WORK INSTRUCTION: Can you quote, word for word and with nothing else, the lines beginning with the line that contains "has height=665, width=1540." and going on through the line that contains "coordinates (95, 657).", both included?

Stored data entries
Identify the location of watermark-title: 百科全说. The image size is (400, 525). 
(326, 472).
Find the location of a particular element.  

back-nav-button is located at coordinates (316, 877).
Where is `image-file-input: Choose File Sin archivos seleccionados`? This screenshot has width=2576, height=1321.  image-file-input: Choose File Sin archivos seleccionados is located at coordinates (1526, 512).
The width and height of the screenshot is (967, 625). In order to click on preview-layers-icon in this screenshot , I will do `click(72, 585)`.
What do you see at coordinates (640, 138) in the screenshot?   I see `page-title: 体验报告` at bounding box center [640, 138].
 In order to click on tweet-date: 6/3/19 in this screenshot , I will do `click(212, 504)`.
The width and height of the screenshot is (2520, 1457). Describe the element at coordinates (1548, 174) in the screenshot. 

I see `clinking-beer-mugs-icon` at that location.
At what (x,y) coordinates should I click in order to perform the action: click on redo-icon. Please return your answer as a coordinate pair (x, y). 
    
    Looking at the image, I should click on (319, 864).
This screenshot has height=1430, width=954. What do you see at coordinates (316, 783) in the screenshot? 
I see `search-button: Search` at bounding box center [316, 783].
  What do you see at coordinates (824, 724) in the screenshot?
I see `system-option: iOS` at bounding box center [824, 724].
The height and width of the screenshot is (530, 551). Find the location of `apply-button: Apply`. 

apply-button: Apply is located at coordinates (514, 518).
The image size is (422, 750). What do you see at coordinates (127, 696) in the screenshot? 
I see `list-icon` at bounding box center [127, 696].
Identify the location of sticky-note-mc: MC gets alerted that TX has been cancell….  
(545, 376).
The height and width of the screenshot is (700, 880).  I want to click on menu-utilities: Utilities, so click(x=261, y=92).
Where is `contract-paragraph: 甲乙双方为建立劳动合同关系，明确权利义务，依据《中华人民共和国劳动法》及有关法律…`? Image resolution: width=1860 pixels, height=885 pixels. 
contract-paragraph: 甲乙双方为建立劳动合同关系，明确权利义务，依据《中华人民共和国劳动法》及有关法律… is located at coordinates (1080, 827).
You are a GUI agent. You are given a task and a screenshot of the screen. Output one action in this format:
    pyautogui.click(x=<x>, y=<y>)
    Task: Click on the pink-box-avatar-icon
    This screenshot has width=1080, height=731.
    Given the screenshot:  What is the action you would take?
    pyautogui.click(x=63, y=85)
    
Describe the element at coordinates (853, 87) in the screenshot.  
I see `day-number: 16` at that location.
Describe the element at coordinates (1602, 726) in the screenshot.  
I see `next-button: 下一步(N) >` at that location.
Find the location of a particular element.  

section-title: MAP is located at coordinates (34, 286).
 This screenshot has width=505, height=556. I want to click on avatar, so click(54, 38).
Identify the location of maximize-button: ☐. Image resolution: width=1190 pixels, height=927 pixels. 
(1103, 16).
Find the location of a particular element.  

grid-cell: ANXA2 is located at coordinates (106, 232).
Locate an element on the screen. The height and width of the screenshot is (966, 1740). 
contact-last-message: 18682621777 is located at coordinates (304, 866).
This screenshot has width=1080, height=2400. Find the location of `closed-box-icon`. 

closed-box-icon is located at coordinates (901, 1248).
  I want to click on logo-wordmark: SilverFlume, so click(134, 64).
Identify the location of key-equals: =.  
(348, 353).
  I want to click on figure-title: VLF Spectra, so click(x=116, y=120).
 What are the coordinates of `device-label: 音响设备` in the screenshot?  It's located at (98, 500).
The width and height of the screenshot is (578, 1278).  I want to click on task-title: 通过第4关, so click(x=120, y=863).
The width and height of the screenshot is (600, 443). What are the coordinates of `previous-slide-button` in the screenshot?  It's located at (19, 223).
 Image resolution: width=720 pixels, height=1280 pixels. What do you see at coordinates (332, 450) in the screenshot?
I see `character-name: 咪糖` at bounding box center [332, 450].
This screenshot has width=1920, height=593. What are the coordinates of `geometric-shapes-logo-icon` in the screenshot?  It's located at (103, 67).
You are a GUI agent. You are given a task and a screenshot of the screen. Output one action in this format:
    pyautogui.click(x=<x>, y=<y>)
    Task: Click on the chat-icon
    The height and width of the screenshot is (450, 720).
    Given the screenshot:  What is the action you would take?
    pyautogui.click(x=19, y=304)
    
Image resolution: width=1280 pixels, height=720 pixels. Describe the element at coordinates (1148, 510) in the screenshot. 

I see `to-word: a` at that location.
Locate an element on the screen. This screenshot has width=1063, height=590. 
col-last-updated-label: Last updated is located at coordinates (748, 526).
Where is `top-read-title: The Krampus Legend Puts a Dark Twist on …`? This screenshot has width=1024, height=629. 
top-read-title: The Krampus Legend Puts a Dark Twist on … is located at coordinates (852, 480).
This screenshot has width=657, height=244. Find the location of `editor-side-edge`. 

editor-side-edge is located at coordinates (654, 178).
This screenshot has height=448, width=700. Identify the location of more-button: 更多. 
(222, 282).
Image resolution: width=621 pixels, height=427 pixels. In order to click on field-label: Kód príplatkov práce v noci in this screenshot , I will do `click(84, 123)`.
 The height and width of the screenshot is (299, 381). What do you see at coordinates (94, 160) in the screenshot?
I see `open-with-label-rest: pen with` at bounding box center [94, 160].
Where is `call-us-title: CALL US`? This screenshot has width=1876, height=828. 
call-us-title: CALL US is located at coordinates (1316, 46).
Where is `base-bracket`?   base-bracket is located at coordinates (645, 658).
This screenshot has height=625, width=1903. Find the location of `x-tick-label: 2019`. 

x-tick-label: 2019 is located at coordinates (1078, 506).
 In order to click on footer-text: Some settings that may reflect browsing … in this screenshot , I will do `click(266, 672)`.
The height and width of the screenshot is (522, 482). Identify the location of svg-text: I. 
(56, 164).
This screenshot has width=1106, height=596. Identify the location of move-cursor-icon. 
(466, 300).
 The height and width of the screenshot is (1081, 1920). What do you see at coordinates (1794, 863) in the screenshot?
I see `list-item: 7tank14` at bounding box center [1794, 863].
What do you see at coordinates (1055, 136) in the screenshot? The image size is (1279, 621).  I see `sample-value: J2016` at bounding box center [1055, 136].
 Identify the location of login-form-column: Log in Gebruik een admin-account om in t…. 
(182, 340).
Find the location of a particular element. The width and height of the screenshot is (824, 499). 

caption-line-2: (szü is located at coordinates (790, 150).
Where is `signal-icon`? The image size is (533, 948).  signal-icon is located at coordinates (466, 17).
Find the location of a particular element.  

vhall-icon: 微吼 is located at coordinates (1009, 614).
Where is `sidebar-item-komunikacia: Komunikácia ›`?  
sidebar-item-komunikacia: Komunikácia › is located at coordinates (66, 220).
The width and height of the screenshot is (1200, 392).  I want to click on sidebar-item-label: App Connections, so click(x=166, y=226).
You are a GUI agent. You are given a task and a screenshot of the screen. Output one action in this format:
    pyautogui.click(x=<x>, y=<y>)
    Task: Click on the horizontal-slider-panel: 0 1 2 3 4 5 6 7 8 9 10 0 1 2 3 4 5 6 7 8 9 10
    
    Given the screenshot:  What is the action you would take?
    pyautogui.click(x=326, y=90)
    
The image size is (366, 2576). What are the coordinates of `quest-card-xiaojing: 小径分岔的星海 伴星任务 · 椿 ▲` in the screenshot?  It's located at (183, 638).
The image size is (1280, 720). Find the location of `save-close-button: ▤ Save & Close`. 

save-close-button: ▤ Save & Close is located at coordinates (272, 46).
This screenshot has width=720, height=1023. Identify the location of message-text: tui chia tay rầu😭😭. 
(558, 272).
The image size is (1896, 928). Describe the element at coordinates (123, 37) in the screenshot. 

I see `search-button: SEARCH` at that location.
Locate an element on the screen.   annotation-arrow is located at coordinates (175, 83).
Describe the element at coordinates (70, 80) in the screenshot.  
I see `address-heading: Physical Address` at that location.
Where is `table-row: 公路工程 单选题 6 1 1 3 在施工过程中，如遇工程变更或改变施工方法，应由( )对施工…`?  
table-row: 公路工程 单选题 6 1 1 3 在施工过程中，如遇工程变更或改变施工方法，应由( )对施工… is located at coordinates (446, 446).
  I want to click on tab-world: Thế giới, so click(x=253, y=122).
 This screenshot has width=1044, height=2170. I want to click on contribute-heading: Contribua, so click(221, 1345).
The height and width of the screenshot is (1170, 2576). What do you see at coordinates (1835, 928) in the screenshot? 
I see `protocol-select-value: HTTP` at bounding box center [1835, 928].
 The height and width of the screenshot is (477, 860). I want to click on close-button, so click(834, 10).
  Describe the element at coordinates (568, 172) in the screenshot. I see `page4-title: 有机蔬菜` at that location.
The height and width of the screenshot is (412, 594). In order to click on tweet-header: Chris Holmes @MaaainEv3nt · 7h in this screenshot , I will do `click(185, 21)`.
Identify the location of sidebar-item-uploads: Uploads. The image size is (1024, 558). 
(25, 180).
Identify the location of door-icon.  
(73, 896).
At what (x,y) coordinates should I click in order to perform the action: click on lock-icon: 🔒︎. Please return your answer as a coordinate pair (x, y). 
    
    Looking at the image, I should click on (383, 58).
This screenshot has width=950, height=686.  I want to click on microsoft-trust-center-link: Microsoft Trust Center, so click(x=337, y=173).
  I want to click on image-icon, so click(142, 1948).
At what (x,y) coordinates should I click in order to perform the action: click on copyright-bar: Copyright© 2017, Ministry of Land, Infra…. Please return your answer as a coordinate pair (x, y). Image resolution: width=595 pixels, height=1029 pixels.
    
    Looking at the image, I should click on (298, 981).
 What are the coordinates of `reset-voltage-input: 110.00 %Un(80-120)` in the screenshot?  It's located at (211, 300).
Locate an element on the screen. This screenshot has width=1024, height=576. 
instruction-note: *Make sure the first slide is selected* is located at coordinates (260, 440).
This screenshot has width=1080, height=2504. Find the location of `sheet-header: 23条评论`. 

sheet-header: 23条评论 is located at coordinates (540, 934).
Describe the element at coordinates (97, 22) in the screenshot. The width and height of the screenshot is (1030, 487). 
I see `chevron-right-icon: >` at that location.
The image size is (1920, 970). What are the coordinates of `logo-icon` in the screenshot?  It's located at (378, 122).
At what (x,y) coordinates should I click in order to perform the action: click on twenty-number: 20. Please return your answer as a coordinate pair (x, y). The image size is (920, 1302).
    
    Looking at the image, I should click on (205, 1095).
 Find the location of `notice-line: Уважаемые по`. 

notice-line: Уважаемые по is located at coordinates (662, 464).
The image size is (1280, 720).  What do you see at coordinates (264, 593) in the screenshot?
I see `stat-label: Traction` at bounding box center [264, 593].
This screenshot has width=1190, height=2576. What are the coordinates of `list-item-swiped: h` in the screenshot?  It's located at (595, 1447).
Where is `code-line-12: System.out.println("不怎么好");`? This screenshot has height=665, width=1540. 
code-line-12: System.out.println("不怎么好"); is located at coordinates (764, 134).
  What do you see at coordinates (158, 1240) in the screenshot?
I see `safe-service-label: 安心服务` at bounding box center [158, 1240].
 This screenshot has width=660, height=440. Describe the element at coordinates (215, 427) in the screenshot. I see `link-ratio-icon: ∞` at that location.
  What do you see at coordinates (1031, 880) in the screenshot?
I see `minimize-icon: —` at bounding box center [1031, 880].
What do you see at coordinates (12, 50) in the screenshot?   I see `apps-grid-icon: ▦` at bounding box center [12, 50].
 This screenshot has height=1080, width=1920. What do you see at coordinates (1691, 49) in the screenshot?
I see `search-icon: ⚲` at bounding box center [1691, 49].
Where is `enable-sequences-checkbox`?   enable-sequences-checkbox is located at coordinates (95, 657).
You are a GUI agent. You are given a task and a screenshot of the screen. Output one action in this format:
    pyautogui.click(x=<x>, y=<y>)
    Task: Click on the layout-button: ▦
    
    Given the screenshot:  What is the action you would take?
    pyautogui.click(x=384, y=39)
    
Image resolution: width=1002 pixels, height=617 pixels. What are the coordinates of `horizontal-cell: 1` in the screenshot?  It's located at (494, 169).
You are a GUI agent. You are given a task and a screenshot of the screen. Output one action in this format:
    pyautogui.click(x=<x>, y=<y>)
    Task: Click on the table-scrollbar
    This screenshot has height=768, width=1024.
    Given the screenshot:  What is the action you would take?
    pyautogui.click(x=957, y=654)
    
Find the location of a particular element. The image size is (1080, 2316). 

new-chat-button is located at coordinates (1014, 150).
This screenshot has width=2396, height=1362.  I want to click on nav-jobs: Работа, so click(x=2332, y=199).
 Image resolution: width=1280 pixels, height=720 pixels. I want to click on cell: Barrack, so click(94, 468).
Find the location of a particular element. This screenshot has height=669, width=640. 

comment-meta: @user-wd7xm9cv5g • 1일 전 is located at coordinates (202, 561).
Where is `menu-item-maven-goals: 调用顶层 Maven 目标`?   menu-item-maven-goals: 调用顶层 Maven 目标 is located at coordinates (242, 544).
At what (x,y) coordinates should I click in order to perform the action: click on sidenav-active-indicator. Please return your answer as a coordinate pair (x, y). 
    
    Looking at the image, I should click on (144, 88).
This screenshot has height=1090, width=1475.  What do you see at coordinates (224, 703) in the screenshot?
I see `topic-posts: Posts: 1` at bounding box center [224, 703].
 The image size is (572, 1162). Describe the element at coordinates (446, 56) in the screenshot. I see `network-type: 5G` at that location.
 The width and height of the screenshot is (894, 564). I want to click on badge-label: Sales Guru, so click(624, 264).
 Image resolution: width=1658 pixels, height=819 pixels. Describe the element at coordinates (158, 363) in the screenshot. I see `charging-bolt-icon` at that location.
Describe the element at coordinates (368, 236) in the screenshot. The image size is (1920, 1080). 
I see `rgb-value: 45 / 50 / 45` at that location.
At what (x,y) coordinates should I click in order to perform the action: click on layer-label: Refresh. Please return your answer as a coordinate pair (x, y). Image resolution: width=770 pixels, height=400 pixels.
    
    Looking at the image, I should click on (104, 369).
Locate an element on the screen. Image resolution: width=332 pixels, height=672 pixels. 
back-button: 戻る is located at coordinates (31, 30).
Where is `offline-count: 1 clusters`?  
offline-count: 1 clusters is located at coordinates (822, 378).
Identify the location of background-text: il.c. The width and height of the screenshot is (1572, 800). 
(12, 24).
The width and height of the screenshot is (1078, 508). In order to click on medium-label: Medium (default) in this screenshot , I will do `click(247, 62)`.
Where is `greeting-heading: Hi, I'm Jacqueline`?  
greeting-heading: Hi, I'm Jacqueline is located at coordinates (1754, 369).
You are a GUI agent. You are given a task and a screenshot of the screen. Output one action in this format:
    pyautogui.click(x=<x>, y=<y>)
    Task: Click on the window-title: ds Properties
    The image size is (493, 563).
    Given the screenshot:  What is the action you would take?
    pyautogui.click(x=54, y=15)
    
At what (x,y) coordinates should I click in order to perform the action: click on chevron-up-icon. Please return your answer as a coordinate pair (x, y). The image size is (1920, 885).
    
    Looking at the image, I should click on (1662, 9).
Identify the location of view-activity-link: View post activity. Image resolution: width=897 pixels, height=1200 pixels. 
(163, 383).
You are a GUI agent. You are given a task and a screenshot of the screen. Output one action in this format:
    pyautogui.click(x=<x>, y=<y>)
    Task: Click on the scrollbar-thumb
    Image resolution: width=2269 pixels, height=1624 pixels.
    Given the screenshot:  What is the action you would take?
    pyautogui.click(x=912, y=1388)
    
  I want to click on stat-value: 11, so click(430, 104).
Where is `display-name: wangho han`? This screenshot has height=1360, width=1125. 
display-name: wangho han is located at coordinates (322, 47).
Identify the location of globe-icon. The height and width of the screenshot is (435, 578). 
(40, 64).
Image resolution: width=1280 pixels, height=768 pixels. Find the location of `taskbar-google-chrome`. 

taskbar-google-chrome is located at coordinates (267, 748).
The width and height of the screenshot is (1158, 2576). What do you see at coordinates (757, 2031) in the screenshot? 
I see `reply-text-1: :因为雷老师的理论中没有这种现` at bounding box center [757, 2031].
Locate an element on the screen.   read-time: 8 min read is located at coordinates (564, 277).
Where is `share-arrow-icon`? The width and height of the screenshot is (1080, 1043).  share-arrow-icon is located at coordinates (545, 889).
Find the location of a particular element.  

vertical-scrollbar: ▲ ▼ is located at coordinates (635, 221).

ANSWER TO THIS PROBLEM:
Where is `code-line-12: System.out.println("不怎么好");`? This screenshot has height=665, width=1540. 
code-line-12: System.out.println("不怎么好"); is located at coordinates (764, 134).
  What do you see at coordinates (158, 1240) in the screenshot?
I see `safe-service-label: 安心服务` at bounding box center [158, 1240].
 This screenshot has width=660, height=440. Describe the element at coordinates (215, 427) in the screenshot. I see `link-ratio-icon: ∞` at that location.
  What do you see at coordinates (1031, 880) in the screenshot?
I see `minimize-icon: —` at bounding box center [1031, 880].
What do you see at coordinates (12, 50) in the screenshot?   I see `apps-grid-icon: ▦` at bounding box center [12, 50].
 This screenshot has height=1080, width=1920. What do you see at coordinates (1691, 49) in the screenshot?
I see `search-icon: ⚲` at bounding box center [1691, 49].
Where is `enable-sequences-checkbox`?   enable-sequences-checkbox is located at coordinates (95, 657).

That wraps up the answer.